Confessiamolo: l'idea di trarre un musical da Il re Leone, uno dei migliori film del nuovo Disney, tragico e comico allo stesso tempo come solo i drammi di Shakespeare hanno saputo essere - e qui, ormai è assodato, la lotta tra buoni e cattivi, giusti e ingiusti intorno al potere è quella di Amleto così come l'idea del figlio che vendica il padre ucciso per questioni di corona - sulla carta poteva sembrare balzana. Com'è possibile trasformare in spettacolo teatrale una favola dove gli animali sono i protagonisti? Com'è possibile restituire su un palcoscenico iene e giungle varie? A suffragare il timore c'è un'altra trasposizione disneyana: quella della Bella e la Bestia, altra piccola perla disneyana degli ultimi anni, la cui versione in musical trionfa sia a Broadway che a Londra. Uno spettacolo sfolgorante, rigoglioso ma ai limiti dell'oloeografia e del kitsch, un'ambaradan di fuochi d'artificio e di verosimiglianze così "vere-vere" da sembrare finte che divertono e stuccano al tempo stesso (sostenute però dalla bellissima musica di Alan Menken, per lungo tempo autore ufficiale delle colonne sonore di Disney e oggi transfuga altrove: già in Mulan se ne sentiva la mancanza).

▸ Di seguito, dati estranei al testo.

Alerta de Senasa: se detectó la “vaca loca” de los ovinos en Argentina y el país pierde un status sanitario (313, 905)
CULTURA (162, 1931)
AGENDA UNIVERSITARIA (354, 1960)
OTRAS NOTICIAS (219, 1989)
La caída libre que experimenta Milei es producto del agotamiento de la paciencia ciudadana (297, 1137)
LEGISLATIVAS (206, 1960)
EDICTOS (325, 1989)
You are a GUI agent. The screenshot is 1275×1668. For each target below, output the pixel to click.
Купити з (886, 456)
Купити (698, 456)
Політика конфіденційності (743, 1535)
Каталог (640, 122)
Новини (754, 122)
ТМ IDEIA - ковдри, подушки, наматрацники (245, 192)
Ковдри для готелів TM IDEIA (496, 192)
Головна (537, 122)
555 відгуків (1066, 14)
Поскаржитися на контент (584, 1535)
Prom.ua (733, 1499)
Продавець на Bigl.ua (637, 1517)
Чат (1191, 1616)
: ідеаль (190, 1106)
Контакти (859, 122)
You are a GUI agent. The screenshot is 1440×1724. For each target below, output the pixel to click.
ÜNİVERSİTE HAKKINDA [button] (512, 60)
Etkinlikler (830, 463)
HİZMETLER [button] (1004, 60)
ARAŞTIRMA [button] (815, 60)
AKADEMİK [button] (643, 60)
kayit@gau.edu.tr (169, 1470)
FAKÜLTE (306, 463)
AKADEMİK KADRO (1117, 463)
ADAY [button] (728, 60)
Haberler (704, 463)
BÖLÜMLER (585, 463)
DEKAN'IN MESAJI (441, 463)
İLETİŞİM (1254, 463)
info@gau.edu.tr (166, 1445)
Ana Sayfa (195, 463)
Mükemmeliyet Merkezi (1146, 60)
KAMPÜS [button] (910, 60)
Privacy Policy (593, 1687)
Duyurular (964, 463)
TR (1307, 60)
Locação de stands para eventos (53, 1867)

Invece, è accaduto il miracolo. E quel miracolo ha il volto appuntito e nervoso, gli occhi luccicanti e l'indomabile fantasia di Julie Taymor, che di mestiere fa la regista (il pubblico italiano la conosce per un Flauto Magico di Mozart diretto da Mehta al Comunale di Firenze, presto uscirà nelle sale cinematografiche un suo Tito Andronico con Anthony Hopkins) e che con questo spettacolo, oggetto di trionfo dal '97 a New York (dove sta battendo ogni record di incassi e dove ha fatto incetta di premi, un Tony per la miglior regia e uno per il miglior musical, il che significa i più importanti riconoscimenti per il teatro in America) ora in Europa, al Lyceum Theatre di Londra, vince una scommessa dall'aria improponibile. La Taymor ha avuto l'idea di camuffare cantanti e ballerini da animali. E fin qui nulla di strano: già il collega Trevor Nunn in Cats l'ha fatto. Lei sceglie però altre strade: non quelle del travestimento totale, come accade nel best seller di Andrew Lloyd Webber. Visto che il primo obiettivo - centratissimo - che la regista si è posto è quello di una partecipazione mentale attiva del pubblico, ha inventato delle protesi, più che delle semplici maschere (ideate con Michael Curry), che "danno l'idea" dell'animale ma non lo sono completamente. Rimane in vista il corpo degli artisti, - coperto di costumi che evocano le sembianze di bestie più o meno feroci - il loro volto, truccato con simboli e colori tribali, alla maniera africana; rimane visibile la manipolazione che anima ogni figura sul palcoscenico. Tutto è stilizzato, non c'è la preoccupazione di far sembrare vero ciò che non lo è, che non può esserlo: anzi, la Taymor evoca più che la giungla, un'idea di giungla fatta di legno, stoffa e carta, una natura completamente reinventata, dichiaratamente finta e fantasiosa.